Morar na Argentina à vezes não é tão bacana

por Ana Manfrinatto

Sobretudo quando você abre o jornal e se depara com uma coisa destas...

Ontem definitivamente não foi um dia legal pra mim. Tudo começou quando a simples missão de comprar um modem sem fio – que a Claro anuncia como sendo a forma mais simples de se conectar a internet – que acabou se tornando um périplo sem fim. Resumindo: porque eu sou estrangeira tive que comprar o aparelho em vez de ganhá-lo junto com o pacote mensal e, chegando em casa, percebi que o sistema está longe de ser tão fácil quanto parece e, para ajudar, que não tem sinal onde eu moro. Ou seja: um caos.

E enfim, no final deste mesmo dia o que é que eu encontro no jornal Crítica de la Argentina, até então respeitado por mim? Um texto do escritor argentino Washington Cucurto cheio de agressões aos brasileiros que circulam aqui por Buenos Aires. Ele comenta que viu centenas deles em uma tarde na rua Lavalle, que “dá coisa” ver como a valorização do real beneficia os compatriotas que desembarcam no aerporto internacional de Ezeiza e compram tudo o que vêem pela frente: alfajores, artigos de couro, suéters de cashmere.

Também disse ser insuportável o murmúrio “em português ou em malíssimo espanhol que eles chamam de portunhol” escutado nas ruas.  Tem uma parte que diz assim: “amam Buenos Aires assim como amamos suas praias e seu sexo fácil. É que Buenos Aires não pode ser comparada com o inferno que é São Paulo. Buenos Aires é cordial, tranquila e até mesmo afetuosa e melancólica”.

E o texto segue nesta mesma linha dizendo que os brasileiros viajam para a Argentina também para “se cagar de frio” em Bariloche ou “tirar fotos com umas baleias estúpidas” no sul.  E embora o senhor Washington Cucurto admita ter inveja do Brasil, de suas praias e mulatas que, segundo ele, dá pra passar três dias olhando a bunda sem cansar; foi lamentável ler tudo isso.

E não é porque eu sou brasileira, não! Seria lamentável ler algo assim sobre qualquer tipo de imigrante e/ou grupo de turistas presente em qualquer território. Porque isso é preconceito.

Sim, nos circuitos turísticos da cidade há zilhares de brasileiros que caminham pelas ruas falando alto e consumindo ao montes. Porque sim,  a conversão é super favorável (1 real vale pouco mais de 2 pesos argentinos) e permite que muitos brasileiros que quiçá nunca tenham saído do país venham a Buenos Aires para passear e movimentar a economia como nunca (eu tenho gosto de ver nossos compatriotas comprando geral no Free Shop). E assim como há este tipo de brazuca por aqui, também tem o estudante de comunicação social que vem com a mochila e fica hospedado em albergue da juventude e o brazuca high class que tem amigos argentinos frequenta torneios de pólo.

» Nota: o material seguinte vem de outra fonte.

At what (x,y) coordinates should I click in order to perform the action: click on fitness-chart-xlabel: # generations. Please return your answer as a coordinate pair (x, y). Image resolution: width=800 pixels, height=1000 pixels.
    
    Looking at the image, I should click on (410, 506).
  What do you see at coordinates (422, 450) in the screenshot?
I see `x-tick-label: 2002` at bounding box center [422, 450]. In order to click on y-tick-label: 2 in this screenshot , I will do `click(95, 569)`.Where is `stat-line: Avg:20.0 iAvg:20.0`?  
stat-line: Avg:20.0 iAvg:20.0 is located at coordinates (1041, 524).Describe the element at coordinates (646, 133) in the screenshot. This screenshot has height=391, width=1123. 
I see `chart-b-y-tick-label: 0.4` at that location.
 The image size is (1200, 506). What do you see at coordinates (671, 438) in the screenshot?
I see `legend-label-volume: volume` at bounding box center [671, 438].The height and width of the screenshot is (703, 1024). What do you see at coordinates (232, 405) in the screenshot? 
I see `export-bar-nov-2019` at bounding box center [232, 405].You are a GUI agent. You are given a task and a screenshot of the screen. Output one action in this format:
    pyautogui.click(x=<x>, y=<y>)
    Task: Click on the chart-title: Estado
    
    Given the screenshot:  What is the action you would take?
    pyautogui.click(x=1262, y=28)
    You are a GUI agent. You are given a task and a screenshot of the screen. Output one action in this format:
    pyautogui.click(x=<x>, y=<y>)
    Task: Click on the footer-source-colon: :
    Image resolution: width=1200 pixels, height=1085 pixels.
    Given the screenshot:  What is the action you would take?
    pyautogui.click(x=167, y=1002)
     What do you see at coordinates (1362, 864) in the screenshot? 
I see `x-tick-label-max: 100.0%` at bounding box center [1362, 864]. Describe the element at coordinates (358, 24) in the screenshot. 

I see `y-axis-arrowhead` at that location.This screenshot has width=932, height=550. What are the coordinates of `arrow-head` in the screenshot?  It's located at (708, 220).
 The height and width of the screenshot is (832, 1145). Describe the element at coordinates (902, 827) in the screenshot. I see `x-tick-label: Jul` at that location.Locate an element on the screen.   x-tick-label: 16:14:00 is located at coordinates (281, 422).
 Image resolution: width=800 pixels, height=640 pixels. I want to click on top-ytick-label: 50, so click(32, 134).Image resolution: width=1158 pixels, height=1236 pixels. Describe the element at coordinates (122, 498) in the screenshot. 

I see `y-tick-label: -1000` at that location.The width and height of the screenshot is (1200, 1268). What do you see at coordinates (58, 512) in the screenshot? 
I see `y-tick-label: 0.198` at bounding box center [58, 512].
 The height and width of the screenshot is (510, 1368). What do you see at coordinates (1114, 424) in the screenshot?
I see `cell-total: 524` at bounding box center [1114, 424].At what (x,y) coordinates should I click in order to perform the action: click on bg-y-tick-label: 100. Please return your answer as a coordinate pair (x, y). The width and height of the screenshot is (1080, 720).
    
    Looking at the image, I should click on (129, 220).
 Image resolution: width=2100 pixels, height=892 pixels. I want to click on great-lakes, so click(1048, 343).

É que eu não sou deselegante, senão ligaria para o senhor Washington e diria que estes brasileiros a quem ele se referem equivale às hordas de turistas argentinos que, na época do 1 a 1, enchiam as areias de Florianópolis e voltavam com as malas cheias de camisetas de algodão, toalhas e lençóis brasileiros. Se eu fosse deselegante também diria que argentinos e argentinas talvez busquem “sexo fácil” em terra brasilis porque não suportam a histeria dos seus compatriotas. Pelo menos é isso o que os meus amigos argentinos dizem...

Mas, repito, não sou deselegante. E também não sou preconceituosa como o senhor Washington. Justamente porque eu sei que tanto aqui como no Rio de Janeiro há todo tipo de turista. Assim como em todo o mundo, seja no país que for, há todo tipo de gente: que é legal e que não é.  E se ouvir comentários preconceituosos em relação a bolivianos, peruanos e negros (que aqui são as pessoas de tez morena vindas do norte argentino) não é nada legal, ler um artigo preconceituoso em relação aos brasileiros publicado no jornal também não o é. Né?